* ABOUT THIS TASK: For each line in the records, produce an exact copy.

* DATASET EXCERPTS:
%%
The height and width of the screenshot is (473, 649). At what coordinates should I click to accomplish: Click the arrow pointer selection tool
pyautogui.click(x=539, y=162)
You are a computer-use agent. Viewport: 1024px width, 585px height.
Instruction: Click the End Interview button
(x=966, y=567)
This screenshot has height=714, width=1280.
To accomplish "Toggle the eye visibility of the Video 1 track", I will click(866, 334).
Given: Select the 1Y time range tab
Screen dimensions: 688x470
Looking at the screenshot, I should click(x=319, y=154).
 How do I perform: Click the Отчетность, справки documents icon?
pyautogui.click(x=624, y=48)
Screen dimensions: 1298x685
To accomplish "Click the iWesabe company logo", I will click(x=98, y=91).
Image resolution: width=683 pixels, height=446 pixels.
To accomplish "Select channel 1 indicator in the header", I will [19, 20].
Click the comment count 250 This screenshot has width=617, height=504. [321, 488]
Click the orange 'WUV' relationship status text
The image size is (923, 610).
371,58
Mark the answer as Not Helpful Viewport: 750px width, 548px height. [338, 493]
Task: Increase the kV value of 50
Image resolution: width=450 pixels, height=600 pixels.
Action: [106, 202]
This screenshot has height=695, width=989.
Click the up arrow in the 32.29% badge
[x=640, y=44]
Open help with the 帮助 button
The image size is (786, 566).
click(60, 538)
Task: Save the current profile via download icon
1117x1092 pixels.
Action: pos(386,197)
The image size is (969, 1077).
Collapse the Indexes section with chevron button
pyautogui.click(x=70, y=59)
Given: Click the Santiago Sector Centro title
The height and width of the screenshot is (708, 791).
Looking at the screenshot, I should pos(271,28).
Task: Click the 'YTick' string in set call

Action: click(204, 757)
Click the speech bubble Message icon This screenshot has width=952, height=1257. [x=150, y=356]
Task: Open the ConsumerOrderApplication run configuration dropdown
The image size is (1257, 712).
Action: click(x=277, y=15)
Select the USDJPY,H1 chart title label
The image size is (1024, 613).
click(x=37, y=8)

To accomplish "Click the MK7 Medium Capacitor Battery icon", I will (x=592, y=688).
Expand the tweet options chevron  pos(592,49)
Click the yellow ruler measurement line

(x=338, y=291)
%%
* ANSWER BELOW:
The height and width of the screenshot is (473, 649). At what coordinates should I click to accomplish: Click the arrow pointer selection tool
pyautogui.click(x=539, y=162)
You are a computer-use agent. Viewport: 1024px width, 585px height.
Instruction: Click the End Interview button
(x=966, y=567)
This screenshot has height=714, width=1280.
To accomplish "Toggle the eye visibility of the Video 1 track", I will click(866, 334).
Given: Select the 1Y time range tab
Screen dimensions: 688x470
Looking at the screenshot, I should click(x=319, y=154).
 How do I perform: Click the Отчетность, справки documents icon?
pyautogui.click(x=624, y=48)
Screen dimensions: 1298x685
To accomplish "Click the iWesabe company logo", I will click(x=98, y=91).
Image resolution: width=683 pixels, height=446 pixels.
To accomplish "Select channel 1 indicator in the header", I will [19, 20].
Click the comment count 250 This screenshot has width=617, height=504. [321, 488]
Click the orange 'WUV' relationship status text
The image size is (923, 610).
371,58
Mark the answer as Not Helpful Viewport: 750px width, 548px height. [338, 493]
Task: Increase the kV value of 50
Image resolution: width=450 pixels, height=600 pixels.
Action: [106, 202]
This screenshot has height=695, width=989.
Click the up arrow in the 32.29% badge
[x=640, y=44]
Open help with the 帮助 button
The image size is (786, 566).
click(60, 538)
Task: Save the current profile via download icon
1117x1092 pixels.
Action: pos(386,197)
The image size is (969, 1077).
Collapse the Indexes section with chevron button
pyautogui.click(x=70, y=59)
Given: Click the Santiago Sector Centro title
The height and width of the screenshot is (708, 791).
Looking at the screenshot, I should pos(271,28).
Task: Click the 'YTick' string in set call

Action: click(204, 757)
Click the speech bubble Message icon This screenshot has width=952, height=1257. [x=150, y=356]
Task: Open the ConsumerOrderApplication run configuration dropdown
The image size is (1257, 712).
Action: click(x=277, y=15)
Select the USDJPY,H1 chart title label
The image size is (1024, 613).
click(x=37, y=8)

To accomplish "Click the MK7 Medium Capacitor Battery icon", I will (x=592, y=688).
Expand the tweet options chevron  pos(592,49)
Click the yellow ruler measurement line

(x=338, y=291)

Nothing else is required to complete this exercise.